How do I get what users are doing?

Dan Bernstein brnstnd at kramden.acf.nyu.edu
Fri Nov 9 18:13:31 AEST 1990


In article <3933 at idunno.Princeton.EDU> subbarao at phoenix.Princeton.EDU (Kartik Subbarao) writes:
  [ w ]
> In order to find out what processes are running, it either
> calls ps or is already setgid kmem so it can peek at /dev/kmem.

I haven't seen a version that calls ps. Note that /dev/kmem used to be
readable on most systems (and still is on many), so system-status
programs didn't have to be setuid or setgid.

> Then it does something to find
> out the most "interesting" process for each user and displays it. 

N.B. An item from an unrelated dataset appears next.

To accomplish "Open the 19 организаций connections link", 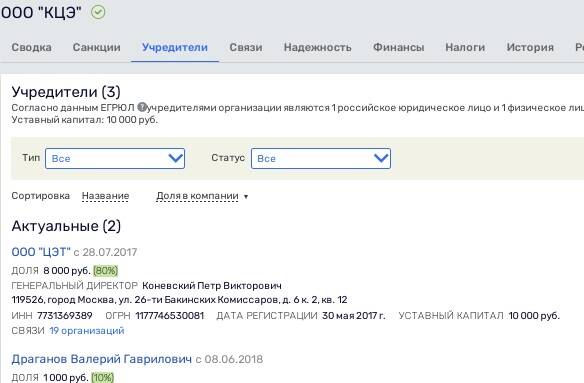I will point(87,330).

Usually w pretends that processes don't wrap around, and takes a System
V view of the world.

The former means that it takes the highest-numbered process as the
latest process invoked on the terminal.

The latter means that it checks first only for processes not ignoring
interrupts, since that (usually) characterizes foreground processes
under System V. Only if it doesn't find a foreground process does it
look for background processes on the terminal. Under BSD, foreground
processes are distinguished by their process groups, though this would
require w to open the terminal and figure out the foreground process
group.

> (I need a new .signature -- any suggestions?)

How 'bout ``It's your fault that I post articles with 100 columns''?